Recently, while looking at a JavaScript function intended to generate a cryptographically-secure random IV to be used in AES-GCM, I noticed something interesting which I immediately suspected was not unique to this project. Sure enough, Matt, my awesome colleague, sent me a link to a how-to article describing the process of generating random values in Node.js that included the exact same quirk.

Here is their example (with minor edits so as not to call out the author of that how-to post too explicitly):

Do you notice anything fishy?

Perhaps you notice that len/2 and think that’s a little strange. This quirk is described thusly (I can’t help but quote here):

“In hexadecimal format a single byte generates two characters. So there is no point to generate the same number of bytes as number of output characters. We can only generate half of the bytes.”

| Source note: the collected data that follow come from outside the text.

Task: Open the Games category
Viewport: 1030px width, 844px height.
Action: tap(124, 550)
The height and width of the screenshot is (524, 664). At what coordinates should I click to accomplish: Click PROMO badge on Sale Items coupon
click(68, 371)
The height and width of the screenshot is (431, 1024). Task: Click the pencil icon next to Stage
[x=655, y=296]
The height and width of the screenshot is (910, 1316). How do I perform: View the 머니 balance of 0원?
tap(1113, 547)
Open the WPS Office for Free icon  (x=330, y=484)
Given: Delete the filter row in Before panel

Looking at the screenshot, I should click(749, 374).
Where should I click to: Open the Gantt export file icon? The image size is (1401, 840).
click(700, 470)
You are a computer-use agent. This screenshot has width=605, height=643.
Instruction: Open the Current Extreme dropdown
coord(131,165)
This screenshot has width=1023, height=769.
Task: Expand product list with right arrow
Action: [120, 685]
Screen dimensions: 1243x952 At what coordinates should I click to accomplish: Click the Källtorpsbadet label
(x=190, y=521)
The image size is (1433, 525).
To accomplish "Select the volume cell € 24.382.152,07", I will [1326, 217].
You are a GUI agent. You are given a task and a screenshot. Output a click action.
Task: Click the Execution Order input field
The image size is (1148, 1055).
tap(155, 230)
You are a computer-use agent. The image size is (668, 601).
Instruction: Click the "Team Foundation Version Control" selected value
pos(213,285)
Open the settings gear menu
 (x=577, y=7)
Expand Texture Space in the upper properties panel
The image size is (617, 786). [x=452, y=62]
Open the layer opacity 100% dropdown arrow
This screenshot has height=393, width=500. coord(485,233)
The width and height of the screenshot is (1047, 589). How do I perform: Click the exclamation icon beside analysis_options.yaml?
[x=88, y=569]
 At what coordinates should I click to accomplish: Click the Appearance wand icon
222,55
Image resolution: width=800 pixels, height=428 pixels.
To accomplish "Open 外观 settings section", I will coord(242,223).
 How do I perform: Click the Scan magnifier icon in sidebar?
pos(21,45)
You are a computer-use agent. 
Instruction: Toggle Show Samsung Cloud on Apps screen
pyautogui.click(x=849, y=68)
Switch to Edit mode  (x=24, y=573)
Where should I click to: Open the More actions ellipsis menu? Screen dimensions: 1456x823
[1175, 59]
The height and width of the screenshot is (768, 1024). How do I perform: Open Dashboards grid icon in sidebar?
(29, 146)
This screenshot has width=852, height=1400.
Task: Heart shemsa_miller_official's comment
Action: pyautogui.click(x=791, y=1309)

What happens when you call crypto.randBytes(X)? You get X random bytes in a Buffer. You can easily represent these in hex string format with .toString(‘hex’), as in the example above. So for a call to crypto.randBytes(8).toString(‘hex’) you might get “71d75f6f286f2e96”.

Cool! That looks like 16 characters though, and we only wanted 8… Here you might say to yourself, “Aha! I’ll just generate 8 bytes like in the example!”

And if you DID think that, I now have to bore you with some math.

Those familiar with hexadecimal will remember that we have 16 distinct hex characters: 0-9 and A-F. A byte is composed of 2 hex characters, or 8 binary bits. For instance, 0x0F in binary is 00001111 (15; binary padded for emphasis). 0xFF is 11111111 (255), and so on.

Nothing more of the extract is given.